皇帝は逃亡し、首都は革命の大波に包まれた。議会にも軍部にも収拾の力量はなかった。この時点で政治権力を目指したのは、一つはエーベルトを頂点とする社会民主党、これまで戦争に協力してきた「社会主義者」たちによって代表される。

もう一つはレーテを権力基盤にしょうとする運動であり、戦争に反対してきた「社会主義者」革命的なオプロイテ*と、スパルタクス・ブント*によって推進されることになる。


*革命的オプロイテ:職場や工場の組合指導者で、彼らは100名のグループからなり、12の核を持っていた。独立社会民主党左派やスパルタクス・ブントに近かった。

*スパルタクス・ブント:社会民主党が戦争支持に方針を決めたとき、ローザやリープクネヒトが反戦派で作った党内分派グループ。独立社会民主党がSPDを出たとき、行動を共にする。


11月9日の夕方、国会の中は混乱し、喧騒の中にあった。武装した労働者や兵士が出入りし、議場の前では興奮した人群れが議論しており、議場の中からは活発に入り乱れた声が聞こえた。夜の9時になって、選出されたと称する兵士評議員で満員になった。10時頃になって革命的オプロイテの代表が現れた。社会民主党と独立社会民主党の政府合意がなされようとしていた。この日、革命的オプトロイテやスパルタクス分派は、混乱を収め社会民主党主導の政府形成に反対する目標を達成できず、翌日10日の労働者・兵士評議会(レーテ)の大会招集を決めるのがやっとであった。


その日のエーベルトの心境

エーベルトは「体制派」の左派、旧体制の最後の予備軍だった。翌日にはすべての工場と兵舎で労兵評議会(レーテ)が開かれる。明日には事態がさらに進展し、今日よりは遥かに危険で組織的、かつ果敢になることははっきりしている。社会民主党の党員で多数は見込めるが、反対勢力も姿を現していた。今日の混乱と熱気をみればどう転ぶかも知れない。評議会選挙をやめさせ、評議会の集会を禁止し、必要なら砲撃によって壊滅させるのか、火に油を注ぐことになりはしないか、エーベルトは躊躇した。

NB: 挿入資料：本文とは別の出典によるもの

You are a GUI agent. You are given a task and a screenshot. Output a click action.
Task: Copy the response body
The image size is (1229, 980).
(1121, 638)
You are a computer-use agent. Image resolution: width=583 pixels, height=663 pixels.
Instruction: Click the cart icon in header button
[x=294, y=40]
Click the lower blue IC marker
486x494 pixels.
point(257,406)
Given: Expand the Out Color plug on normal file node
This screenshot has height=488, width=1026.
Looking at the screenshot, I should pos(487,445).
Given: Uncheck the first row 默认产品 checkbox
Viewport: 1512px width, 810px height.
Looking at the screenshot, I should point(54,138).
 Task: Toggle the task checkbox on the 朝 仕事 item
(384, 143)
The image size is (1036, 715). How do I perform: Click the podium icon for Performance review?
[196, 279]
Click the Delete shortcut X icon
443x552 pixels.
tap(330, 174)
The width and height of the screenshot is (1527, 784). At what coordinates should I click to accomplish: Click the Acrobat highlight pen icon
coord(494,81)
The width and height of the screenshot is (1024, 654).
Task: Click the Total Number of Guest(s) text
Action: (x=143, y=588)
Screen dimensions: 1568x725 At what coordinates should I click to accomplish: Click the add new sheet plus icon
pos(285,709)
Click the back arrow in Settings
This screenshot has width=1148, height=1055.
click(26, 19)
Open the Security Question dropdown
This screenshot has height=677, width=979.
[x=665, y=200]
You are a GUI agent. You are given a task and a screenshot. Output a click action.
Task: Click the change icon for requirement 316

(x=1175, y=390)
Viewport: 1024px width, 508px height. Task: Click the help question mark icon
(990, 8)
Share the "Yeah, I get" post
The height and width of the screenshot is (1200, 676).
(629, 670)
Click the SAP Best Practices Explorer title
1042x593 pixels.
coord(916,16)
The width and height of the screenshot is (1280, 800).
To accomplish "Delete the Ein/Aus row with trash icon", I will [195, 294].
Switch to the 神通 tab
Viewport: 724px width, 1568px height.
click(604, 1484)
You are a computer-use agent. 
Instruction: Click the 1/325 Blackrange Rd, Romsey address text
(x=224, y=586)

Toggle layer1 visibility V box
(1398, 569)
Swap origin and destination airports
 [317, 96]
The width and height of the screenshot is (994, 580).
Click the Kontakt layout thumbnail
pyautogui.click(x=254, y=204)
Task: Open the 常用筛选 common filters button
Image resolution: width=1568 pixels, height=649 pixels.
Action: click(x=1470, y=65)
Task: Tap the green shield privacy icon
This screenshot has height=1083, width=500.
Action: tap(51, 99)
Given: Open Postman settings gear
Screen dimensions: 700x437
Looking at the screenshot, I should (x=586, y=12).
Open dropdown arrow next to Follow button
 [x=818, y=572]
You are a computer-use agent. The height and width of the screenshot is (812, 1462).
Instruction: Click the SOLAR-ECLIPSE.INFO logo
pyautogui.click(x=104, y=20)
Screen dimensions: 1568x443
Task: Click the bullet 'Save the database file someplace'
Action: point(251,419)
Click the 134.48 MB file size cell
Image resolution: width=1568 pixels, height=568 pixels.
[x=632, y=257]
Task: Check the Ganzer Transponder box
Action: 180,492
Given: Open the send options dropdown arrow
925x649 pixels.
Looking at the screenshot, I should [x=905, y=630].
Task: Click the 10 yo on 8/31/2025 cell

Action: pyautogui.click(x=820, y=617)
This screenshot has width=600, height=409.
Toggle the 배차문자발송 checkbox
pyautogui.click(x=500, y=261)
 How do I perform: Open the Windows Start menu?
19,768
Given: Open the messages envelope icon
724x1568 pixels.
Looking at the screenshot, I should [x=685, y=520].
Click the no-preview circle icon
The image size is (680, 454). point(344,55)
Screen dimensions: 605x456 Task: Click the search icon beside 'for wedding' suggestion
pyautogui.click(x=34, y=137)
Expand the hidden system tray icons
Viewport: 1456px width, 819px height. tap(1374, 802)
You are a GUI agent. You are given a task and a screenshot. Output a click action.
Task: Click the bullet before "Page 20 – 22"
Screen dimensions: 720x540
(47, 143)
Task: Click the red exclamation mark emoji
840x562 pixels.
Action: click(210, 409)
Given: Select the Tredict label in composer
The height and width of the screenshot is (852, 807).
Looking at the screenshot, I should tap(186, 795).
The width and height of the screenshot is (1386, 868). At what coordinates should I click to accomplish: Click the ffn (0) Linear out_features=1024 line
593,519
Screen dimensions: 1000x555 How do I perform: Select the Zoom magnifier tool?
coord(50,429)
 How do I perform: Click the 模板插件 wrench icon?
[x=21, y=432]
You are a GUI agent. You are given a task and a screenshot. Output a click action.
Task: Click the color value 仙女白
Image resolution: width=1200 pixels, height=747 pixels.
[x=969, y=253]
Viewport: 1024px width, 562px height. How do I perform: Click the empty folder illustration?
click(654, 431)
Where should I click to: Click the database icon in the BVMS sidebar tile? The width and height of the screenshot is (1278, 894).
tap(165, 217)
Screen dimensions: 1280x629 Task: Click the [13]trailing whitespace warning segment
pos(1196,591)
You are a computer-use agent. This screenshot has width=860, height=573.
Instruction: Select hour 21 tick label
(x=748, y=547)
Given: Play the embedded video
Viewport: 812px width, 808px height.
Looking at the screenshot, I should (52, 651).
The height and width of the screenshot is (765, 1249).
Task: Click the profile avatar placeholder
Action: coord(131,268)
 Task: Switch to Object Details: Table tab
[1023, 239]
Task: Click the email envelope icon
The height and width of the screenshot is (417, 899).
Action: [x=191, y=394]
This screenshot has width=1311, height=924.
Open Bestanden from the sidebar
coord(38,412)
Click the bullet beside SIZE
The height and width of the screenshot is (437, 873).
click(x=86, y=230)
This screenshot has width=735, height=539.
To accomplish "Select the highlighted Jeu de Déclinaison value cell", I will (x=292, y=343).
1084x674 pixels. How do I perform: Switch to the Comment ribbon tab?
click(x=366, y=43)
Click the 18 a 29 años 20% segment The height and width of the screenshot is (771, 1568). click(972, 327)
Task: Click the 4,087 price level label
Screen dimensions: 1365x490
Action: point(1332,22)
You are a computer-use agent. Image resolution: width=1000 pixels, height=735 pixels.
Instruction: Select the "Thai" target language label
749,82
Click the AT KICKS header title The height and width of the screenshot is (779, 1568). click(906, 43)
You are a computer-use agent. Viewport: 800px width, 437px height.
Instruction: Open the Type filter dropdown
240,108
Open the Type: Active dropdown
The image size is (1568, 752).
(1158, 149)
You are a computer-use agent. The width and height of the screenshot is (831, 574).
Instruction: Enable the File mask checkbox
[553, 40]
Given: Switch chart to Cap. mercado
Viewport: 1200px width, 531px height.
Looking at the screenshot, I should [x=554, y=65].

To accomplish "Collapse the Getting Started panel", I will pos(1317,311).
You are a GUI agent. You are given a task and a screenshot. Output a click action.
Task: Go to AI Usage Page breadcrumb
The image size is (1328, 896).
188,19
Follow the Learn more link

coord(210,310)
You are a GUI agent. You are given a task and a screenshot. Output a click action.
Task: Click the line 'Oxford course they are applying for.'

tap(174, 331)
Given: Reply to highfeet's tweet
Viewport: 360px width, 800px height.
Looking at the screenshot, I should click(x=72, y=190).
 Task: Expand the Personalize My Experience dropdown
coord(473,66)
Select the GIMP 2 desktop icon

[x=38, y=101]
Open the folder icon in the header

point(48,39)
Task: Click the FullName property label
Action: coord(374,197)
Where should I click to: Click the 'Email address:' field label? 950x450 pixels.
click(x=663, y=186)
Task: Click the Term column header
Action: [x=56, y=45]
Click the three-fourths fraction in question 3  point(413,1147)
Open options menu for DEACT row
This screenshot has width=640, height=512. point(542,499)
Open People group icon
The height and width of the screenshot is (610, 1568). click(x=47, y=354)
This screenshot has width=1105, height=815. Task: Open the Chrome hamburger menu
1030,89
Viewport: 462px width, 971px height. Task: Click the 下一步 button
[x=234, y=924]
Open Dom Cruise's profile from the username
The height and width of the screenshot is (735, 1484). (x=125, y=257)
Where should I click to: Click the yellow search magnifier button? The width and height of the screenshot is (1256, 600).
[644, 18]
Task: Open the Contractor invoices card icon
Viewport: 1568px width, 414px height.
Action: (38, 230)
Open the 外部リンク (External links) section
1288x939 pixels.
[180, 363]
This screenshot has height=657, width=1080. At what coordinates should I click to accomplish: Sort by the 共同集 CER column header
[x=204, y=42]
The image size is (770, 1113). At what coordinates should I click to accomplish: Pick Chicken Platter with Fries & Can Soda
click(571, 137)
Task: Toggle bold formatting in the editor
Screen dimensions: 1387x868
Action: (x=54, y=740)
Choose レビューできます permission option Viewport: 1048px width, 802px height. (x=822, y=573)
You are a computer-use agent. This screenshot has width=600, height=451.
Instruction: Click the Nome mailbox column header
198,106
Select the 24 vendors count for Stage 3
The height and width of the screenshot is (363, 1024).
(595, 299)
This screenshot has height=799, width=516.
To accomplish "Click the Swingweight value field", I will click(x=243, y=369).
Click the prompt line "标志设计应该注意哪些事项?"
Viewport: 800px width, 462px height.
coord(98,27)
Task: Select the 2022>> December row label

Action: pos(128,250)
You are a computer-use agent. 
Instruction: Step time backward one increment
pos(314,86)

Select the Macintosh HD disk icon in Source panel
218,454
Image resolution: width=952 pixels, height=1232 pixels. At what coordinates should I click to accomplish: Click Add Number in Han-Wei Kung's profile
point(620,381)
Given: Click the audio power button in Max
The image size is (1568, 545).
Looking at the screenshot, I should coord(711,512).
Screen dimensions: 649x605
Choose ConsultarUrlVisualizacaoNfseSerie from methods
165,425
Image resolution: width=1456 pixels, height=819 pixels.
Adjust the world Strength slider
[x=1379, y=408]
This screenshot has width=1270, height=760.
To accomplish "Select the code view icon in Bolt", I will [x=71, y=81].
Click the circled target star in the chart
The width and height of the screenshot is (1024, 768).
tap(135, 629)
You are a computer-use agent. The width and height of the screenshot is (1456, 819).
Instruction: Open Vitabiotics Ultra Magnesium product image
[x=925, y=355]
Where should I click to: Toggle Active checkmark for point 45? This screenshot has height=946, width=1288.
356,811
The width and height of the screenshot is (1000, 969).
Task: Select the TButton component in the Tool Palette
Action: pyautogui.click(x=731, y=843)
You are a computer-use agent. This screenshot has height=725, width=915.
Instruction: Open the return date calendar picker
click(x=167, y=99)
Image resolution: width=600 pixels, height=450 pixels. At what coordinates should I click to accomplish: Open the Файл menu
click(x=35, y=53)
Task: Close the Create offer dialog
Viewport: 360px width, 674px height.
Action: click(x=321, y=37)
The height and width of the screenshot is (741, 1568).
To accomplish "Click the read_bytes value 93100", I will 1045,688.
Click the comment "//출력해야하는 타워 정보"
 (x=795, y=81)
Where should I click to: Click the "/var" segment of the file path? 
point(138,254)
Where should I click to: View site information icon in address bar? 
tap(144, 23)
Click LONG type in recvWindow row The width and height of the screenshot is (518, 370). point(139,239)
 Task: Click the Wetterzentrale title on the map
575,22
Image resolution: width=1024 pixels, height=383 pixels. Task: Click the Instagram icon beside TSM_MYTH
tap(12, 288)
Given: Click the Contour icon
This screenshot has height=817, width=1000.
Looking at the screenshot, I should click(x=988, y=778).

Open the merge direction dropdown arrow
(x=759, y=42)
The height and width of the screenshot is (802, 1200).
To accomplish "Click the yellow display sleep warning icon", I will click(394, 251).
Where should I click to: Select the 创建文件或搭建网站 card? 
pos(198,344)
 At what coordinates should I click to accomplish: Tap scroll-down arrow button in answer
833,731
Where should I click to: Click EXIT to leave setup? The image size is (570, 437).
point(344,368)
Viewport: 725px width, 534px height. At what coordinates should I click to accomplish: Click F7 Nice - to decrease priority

マックス公から得た資格認定書(臨時首班指名)はもう正統どころではなかった。「人民委員評議会」の資格認定書が要ったのだ。初代議長にならなければならなかった。党員を動員して評議会を乗っ取らなければならなかったのである。

独立社会民主党の言うことは全てのもう。そして連立をまとめ上げ、社会主義者全体の政府という既成事実によって、集会に参加している労働者と兵士に対抗しなければならない。

和解、統一、「兄弟で争うな」一致団結をスローガンにして勝たねばならない。


11月10日・ベルリンの労働者・兵士レーテの大会

日曜、午後5時、ベルリンの労働者・兵士レーテの大会が曲馬館で3000名近くを集めて開催された。集まった労働者たちは二つの党の協力を望んだ。大会は社会民主党主導で進んだ。社会民主党と独立社会民主党の両党から3名の同数出す臨時政府(人民委員会評議会)が大会で報告され、圧倒的多数で賛同を得る。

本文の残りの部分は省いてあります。